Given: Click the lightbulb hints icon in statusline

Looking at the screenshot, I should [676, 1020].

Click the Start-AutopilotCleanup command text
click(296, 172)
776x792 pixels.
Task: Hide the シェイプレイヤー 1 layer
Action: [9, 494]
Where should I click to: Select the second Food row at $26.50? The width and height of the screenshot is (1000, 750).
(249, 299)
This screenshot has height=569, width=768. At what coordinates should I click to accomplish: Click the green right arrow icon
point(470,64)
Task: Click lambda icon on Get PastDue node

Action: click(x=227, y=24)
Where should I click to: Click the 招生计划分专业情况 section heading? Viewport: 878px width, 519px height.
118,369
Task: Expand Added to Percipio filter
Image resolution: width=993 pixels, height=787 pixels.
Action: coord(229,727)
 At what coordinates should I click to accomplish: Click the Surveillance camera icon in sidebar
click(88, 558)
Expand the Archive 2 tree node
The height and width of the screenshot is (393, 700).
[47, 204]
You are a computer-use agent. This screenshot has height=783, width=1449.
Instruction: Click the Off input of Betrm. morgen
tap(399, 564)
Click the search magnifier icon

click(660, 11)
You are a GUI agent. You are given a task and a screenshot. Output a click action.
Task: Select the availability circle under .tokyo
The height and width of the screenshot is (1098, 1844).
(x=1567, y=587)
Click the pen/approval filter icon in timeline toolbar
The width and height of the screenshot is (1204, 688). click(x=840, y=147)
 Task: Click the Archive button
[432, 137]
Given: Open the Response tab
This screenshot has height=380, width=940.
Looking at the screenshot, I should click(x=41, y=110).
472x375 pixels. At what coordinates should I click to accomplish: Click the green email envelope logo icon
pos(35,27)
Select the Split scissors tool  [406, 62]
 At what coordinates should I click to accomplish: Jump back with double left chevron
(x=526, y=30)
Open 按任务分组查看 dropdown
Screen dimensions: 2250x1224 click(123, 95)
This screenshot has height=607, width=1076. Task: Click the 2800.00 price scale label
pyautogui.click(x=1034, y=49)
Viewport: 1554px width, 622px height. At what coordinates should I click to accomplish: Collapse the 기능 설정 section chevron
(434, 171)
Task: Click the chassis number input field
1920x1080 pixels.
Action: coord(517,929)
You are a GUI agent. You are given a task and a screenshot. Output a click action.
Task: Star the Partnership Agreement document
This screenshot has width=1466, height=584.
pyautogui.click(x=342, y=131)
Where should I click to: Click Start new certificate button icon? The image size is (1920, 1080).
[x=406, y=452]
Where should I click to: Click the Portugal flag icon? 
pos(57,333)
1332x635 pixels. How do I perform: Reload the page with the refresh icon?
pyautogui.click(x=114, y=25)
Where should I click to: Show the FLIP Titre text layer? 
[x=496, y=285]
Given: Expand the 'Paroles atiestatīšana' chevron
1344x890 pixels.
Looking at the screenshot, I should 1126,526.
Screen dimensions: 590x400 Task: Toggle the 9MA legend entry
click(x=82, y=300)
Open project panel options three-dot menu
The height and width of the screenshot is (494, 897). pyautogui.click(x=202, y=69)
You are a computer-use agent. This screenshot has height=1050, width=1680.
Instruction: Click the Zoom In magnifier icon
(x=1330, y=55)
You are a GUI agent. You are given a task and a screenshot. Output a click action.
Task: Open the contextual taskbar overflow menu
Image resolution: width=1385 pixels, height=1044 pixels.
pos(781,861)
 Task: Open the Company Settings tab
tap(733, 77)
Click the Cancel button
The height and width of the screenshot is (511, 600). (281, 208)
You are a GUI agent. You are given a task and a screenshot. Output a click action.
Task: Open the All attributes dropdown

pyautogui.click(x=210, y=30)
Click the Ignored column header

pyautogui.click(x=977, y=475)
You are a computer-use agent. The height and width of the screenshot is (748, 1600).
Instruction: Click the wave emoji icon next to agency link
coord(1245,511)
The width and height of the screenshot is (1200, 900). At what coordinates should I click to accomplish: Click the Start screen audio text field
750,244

SET TASK: Copy out every one of the lines above that contains the word "pixels".

SOLUTION TO THE PROBLEM:
776x792 pixels.
Image resolution: width=993 pixels, height=787 pixels.
472x375 pixels. At what coordinates should I click to accomplish: Click the green email envelope logo icon
1920x1080 pixels.
1332x635 pixels. How do I perform: Reload the page with the refresh icon?
1344x890 pixels.
Image resolution: width=1385 pixels, height=1044 pixels.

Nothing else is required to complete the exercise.